__To do__: Look through the records, and wherever the string "near" turns up, copy out that line.

Source records
#####

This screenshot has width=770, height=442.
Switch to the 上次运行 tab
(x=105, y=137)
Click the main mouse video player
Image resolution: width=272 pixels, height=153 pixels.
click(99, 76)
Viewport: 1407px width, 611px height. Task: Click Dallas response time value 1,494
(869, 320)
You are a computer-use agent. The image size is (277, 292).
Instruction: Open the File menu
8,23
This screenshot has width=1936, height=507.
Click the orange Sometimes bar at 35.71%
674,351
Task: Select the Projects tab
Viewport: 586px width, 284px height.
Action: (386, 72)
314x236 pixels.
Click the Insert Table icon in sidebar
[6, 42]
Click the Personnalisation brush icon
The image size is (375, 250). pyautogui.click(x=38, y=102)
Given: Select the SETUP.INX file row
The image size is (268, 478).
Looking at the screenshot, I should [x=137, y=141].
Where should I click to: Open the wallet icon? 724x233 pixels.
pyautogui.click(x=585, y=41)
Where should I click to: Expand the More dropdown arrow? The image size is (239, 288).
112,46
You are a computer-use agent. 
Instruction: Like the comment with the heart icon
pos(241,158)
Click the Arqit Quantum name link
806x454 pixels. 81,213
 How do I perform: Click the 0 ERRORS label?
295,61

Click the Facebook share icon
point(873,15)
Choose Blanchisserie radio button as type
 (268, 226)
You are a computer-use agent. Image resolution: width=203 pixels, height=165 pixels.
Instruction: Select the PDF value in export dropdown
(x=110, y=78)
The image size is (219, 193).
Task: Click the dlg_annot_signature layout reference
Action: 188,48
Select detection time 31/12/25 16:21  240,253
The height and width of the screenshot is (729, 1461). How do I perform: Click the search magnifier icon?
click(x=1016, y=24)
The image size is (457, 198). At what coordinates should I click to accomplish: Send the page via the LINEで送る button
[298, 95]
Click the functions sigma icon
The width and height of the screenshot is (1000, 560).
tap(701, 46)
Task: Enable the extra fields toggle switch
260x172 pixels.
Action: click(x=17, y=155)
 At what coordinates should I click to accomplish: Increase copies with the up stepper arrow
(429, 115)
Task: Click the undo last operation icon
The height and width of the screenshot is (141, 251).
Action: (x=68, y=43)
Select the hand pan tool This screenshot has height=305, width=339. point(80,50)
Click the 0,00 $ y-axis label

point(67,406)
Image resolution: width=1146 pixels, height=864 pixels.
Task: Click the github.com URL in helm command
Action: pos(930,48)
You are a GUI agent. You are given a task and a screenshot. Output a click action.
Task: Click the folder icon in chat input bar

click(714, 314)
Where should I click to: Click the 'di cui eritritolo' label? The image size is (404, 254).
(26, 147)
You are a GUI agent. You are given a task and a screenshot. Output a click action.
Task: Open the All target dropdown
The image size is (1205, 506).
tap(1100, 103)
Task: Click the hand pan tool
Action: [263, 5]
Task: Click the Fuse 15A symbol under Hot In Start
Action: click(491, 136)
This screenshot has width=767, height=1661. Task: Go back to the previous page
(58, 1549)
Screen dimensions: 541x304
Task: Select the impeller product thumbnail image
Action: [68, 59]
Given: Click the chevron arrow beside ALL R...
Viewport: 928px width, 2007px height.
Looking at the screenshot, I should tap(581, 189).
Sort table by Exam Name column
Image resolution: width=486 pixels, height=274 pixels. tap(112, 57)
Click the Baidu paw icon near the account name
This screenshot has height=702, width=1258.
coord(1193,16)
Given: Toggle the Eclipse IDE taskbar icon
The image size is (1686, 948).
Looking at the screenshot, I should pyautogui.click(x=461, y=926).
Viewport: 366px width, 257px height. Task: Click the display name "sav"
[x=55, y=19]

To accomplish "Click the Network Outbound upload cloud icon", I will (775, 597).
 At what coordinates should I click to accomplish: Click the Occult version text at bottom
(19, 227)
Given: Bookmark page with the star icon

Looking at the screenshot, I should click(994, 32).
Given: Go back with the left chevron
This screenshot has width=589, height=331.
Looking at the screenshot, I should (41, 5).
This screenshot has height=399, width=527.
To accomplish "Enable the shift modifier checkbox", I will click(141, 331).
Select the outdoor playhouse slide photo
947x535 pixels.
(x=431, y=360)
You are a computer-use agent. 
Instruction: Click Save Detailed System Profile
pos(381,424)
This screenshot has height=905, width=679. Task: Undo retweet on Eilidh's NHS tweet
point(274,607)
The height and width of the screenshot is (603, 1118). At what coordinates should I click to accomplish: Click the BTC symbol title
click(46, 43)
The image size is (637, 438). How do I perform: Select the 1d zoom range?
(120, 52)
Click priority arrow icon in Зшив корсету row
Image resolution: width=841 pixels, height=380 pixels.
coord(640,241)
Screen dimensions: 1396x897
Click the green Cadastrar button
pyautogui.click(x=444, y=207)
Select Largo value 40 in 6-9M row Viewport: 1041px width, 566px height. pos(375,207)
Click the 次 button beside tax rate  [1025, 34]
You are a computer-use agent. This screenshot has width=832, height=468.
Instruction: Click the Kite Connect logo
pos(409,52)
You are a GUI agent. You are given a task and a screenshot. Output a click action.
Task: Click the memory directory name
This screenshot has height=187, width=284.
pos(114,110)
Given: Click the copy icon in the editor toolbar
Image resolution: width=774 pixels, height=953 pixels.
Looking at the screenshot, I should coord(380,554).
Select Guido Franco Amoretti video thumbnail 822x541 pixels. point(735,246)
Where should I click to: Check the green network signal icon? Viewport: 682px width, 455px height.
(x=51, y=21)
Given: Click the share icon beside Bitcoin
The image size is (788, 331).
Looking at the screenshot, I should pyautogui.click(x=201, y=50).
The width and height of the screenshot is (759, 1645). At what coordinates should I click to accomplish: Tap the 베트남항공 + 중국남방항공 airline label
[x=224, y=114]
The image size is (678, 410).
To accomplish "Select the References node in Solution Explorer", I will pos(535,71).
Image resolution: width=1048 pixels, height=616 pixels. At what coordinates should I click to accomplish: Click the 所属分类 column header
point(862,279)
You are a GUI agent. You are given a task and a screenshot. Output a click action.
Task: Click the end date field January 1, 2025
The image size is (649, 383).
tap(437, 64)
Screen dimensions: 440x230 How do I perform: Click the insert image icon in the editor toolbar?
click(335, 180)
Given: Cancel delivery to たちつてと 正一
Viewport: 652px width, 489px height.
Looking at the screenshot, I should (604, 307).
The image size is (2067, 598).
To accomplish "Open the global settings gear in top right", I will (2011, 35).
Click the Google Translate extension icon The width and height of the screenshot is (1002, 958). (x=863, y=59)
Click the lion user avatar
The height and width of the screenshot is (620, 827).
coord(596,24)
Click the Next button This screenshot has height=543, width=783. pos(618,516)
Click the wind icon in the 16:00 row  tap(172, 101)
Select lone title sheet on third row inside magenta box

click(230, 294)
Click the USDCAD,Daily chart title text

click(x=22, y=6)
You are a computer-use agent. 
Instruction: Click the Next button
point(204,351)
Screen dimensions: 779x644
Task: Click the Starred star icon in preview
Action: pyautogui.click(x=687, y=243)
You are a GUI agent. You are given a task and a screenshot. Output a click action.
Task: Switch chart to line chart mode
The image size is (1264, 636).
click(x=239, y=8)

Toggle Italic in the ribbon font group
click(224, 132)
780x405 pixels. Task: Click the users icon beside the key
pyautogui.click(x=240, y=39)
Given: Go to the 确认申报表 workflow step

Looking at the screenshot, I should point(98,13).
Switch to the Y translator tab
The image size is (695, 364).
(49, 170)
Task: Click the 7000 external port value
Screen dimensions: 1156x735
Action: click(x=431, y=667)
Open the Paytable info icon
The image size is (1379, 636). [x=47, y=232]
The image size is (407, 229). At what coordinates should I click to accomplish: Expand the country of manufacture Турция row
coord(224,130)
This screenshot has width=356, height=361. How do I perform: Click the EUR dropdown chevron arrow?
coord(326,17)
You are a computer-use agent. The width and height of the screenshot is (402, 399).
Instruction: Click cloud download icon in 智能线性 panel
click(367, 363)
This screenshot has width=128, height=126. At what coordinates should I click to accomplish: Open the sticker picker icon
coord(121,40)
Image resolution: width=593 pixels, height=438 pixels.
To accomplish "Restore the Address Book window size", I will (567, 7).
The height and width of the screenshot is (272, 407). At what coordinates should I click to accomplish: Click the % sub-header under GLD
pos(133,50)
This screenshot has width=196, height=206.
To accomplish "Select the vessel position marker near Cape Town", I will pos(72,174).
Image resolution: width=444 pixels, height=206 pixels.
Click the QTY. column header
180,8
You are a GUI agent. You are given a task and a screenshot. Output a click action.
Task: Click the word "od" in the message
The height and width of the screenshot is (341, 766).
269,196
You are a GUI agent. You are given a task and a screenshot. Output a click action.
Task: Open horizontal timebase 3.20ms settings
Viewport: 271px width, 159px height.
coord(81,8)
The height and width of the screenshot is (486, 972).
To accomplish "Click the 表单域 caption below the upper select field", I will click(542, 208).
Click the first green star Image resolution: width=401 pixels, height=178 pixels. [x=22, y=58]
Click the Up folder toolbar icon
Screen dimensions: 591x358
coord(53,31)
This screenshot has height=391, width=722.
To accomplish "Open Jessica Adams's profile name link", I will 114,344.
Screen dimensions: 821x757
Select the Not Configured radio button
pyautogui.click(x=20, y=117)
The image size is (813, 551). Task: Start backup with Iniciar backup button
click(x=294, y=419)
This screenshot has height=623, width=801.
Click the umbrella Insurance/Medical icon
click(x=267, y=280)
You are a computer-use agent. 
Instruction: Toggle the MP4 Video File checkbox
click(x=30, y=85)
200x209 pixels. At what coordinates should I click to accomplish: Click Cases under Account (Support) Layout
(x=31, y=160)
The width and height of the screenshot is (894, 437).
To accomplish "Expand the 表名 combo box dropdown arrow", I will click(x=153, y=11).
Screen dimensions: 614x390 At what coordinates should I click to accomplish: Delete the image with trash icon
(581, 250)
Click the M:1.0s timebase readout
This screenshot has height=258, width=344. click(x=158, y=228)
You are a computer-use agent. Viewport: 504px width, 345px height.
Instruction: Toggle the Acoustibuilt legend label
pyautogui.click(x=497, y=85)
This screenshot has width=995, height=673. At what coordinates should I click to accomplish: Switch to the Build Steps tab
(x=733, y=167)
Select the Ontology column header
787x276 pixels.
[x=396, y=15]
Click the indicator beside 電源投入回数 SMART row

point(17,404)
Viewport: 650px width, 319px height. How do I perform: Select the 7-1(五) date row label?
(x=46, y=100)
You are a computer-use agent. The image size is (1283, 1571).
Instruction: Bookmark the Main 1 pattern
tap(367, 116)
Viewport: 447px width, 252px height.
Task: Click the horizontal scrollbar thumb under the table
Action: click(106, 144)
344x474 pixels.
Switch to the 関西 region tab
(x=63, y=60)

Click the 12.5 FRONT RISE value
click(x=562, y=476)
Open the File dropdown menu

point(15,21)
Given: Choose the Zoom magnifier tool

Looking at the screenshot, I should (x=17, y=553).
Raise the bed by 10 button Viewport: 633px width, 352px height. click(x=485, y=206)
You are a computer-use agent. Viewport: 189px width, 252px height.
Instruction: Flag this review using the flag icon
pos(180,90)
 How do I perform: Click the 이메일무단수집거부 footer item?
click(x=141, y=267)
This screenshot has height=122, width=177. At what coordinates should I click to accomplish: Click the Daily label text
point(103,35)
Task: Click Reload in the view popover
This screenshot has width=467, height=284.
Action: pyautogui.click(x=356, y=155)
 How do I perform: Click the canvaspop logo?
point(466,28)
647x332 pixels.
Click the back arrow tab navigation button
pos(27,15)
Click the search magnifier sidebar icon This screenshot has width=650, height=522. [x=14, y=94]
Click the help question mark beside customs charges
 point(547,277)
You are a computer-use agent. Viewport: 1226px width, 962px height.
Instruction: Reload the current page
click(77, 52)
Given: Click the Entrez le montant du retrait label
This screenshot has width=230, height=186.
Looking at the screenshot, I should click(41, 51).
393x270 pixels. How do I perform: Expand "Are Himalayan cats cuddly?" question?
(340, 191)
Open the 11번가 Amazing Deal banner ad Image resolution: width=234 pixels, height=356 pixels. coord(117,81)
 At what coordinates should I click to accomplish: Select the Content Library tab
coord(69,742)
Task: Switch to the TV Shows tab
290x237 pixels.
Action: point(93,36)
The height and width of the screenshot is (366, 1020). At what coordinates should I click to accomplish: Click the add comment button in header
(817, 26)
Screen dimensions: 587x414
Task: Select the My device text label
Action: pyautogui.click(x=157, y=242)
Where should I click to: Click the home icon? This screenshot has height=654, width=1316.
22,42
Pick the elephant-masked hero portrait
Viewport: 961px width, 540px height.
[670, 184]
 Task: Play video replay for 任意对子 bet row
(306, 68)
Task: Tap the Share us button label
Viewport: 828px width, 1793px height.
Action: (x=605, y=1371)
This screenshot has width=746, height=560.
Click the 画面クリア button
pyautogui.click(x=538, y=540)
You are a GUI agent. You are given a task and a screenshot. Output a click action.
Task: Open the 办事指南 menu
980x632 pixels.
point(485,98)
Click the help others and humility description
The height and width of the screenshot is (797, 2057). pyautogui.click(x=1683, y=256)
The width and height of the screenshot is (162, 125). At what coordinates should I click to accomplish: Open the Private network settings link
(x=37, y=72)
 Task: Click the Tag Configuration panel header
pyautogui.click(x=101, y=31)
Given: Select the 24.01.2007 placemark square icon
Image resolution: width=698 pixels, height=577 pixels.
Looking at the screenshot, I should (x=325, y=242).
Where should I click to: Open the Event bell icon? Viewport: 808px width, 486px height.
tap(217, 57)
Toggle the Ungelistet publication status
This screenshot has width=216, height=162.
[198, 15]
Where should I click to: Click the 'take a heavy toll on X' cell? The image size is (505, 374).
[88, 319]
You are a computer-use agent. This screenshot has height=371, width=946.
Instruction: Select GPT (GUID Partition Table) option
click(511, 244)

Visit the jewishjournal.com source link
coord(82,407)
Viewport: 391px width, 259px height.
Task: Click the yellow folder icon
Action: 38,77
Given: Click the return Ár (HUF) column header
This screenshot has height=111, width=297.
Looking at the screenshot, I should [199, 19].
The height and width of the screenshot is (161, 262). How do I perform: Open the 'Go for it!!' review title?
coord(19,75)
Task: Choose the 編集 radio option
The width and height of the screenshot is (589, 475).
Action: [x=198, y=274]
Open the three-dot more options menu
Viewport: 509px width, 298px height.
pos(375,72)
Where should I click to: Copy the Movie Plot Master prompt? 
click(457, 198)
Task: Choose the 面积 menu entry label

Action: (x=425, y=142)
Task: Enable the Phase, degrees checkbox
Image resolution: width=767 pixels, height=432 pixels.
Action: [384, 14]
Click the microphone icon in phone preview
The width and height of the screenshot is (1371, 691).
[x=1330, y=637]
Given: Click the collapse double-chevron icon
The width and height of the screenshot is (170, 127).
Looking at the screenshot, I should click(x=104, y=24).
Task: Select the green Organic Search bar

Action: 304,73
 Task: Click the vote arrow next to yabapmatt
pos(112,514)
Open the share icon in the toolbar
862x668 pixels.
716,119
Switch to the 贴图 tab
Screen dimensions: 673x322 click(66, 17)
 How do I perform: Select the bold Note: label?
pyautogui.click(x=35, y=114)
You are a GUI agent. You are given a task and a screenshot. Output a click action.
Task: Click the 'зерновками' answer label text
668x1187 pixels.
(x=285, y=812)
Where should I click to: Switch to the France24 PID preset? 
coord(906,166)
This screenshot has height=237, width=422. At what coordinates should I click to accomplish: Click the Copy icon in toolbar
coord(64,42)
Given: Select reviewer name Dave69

#####

__Result for this task__:
Click the Baidu paw icon near the account name
To accomplish "Select the vessel position marker near Cape Town", I will pos(72,174).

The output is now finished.